Thanks for staying for a few minutes! Perhaps I can offer you a virtual cup of coffee.
To continue my introduction: from that isolated ranch where I saw little of anyone, let alone a vibrant intellectual world, I somehow wandered into Stanford University seeking a PhD in Physical Chemistry. There I found the Jerry Garcia Band at the Keystone Club, and the vertical world of Yosemite a simple three hours and twenty minutes away.
One could (with much scraping and scrimping) buy a house that needed a lot of work. Redwood and cedar trees could be planted. A young cat could come to the door and make himself at home. And a couple could do the same.
The cat stayed for 19 years before taking his final nap in the back yard. Others (also a dog) eventually found their rest in that yard, which became a California native garden. The laughter of a family filled the remodeled house.
The family grew up with the promise of Palo Alto: classical concerts at Stanford, hot dog plays at the Community Center; chickens at the pre-school, a choice of croissants or bagels for breakfast. But the arrow of time takes its trajectory without our input, and the native garden became a memorial to the memory of the woman who designed it.

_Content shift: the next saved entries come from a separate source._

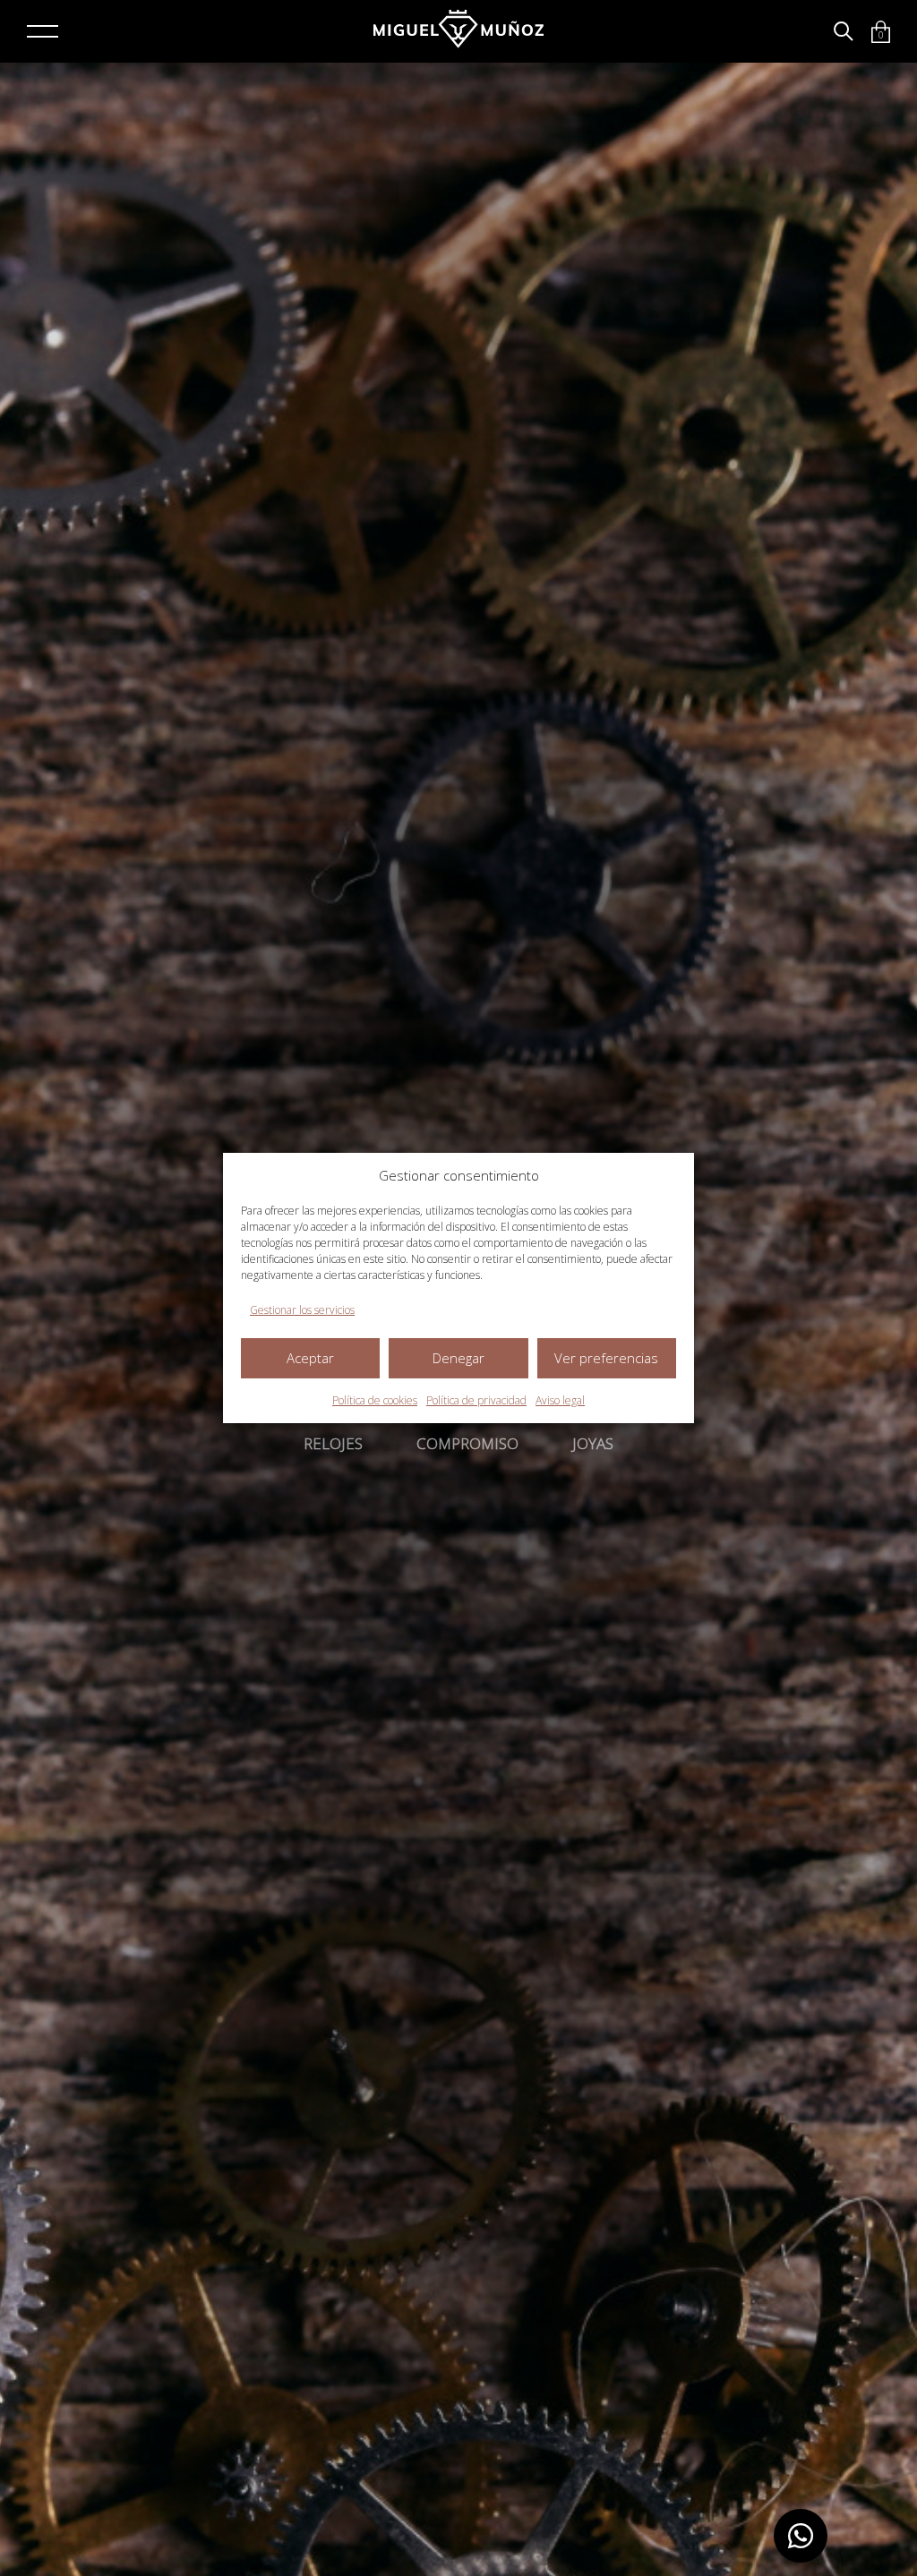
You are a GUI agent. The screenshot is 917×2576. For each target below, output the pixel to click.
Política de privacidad (476, 1400)
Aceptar (310, 1358)
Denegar (458, 1358)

Today I live in the Santa Cruz area with two adorable cats, a couple of very friendly housemates, and my two wonderful children when they come visit.
In college I enjoyed literature and social science as much as (if not more than) science, and in fact majored in foreign languages (primarily German) for awhile. As I read the gems of nineteenth-century English literature, I imagined some great synthesis of all their wonderful allusions.